Jane is a director-shareholder and has made loans to her company. She may be able to charge £5,000 a year based on the amount she has lent and a market rate of interest. She takes a small salary (approximately £8,000) and the balance as dividends (typically about £50,000). The salary would be covered by the personal allowance (which is £11,500 for 2017/18), with the dividend receiving the benefit of the remainder of the personal allowance – so £3,500. The rest of the dividend would be taxed at Dividend Allowance rate (0%), basic rate (7.5%) and higher rate (32.5%).

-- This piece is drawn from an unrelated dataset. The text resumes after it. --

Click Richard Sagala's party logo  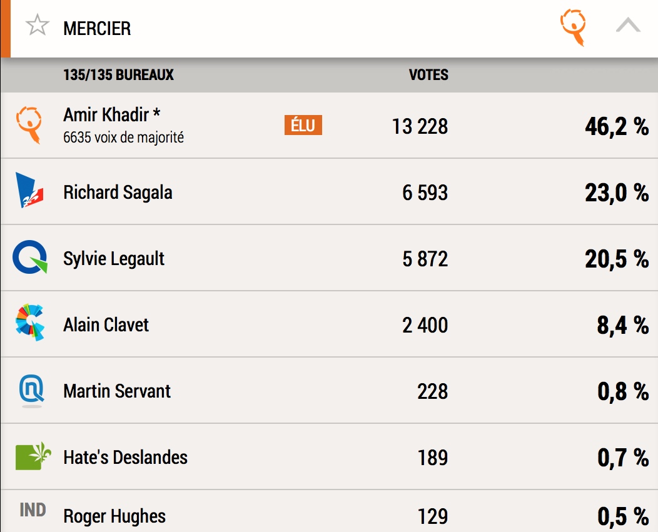pyautogui.click(x=29, y=191)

If £5,000 of interest was received there is an opportunity to benefit from the 0% starting rate on £5,000 of the interest. Personal allowances can be allocated in the way which will result in the greatest reduction in the taxpayer’s liability to income tax and so, in this example, £3,500 would still be allocated to dividends as in the previous paragraph. Jane would have the benefit of the £5,000 interest being tax free rather than £5,000 dividends taxed at 7.5% (a saving of £375). There would also be a saving to the company as the interest paid is generally deductible from taxable profits which gives a saving of £5,000 at 19% (£950).
To formalise the payment of interest on a director’s loan account an agreement should be drawn up between the company and individual setting the interest rate (or range of rates) and repayment terms.
Paying family members
Companies often seek to minimise the tax position of director-shareholders by involving members of the same family and using personal reliefs and lower rate tax bands of each person. Income is therefore diverted from the higher rate taxpayer. However, anti-avoidance rules need to be considered as to whether a diversion is effective. This is particularly relevant for married couples.
Where it is considered that arrangements have been made by one spouse which contain a gift element, then the ‘settlements’ rules may apply and the person who made the gift, rather than the recipient of the income, will be taxable on that income. A key purpose of these rules is to ensure that income alone or a right to income is not diverted from one spouse to the other. Genuine outright gifts of ‘normal’ share capital from which income then wholly belongs to the other spouse are not caught by the rules because of a specific exemption from the settlement rules.
Family company shares and the dividend income derived therefrom can be challenged by HMRC in some cases. An example of a structure which may be challenged is the issue of a separate class of shares with very restricted rights to a spouse, with the other spouse owning the voting ordinary shares. Another area of potential risk is the recurrent use of dividend waivers particularly where the level of profits is insufficient to pay a dividend to one spouse without the other waiving dividends.
Relief for individuals’ contributions - An individual is entitled to make contributions and receive tax relief on the higher of £3,600 or 100% of earnings per tax year.
A company will normally obtain a tax deduction against its profits for pension contributions. The contributions must be paid before the end of the accounting period in order to obtain a tax deduction in that period. Employer pension contributions are tax and NIC free to the director-shareholder as long as the ‘Annual Allowance’ of the director-shareholder is not exceeded.
Broadly, the Annual Allowance is £40,000 per tax year but unused amounts of £40,000 from three previous years may be able to be brought forward. However, there are complex rules which apply to those with ‘adjusted income’ over £150,000, which can reduce the Annual Allowance to as little as £10,000, so detailed advice should be taken before any pension planning is undertaken. The following example helps explain the potential benefits.
Conclusion - the tax system allows savings but planning is required.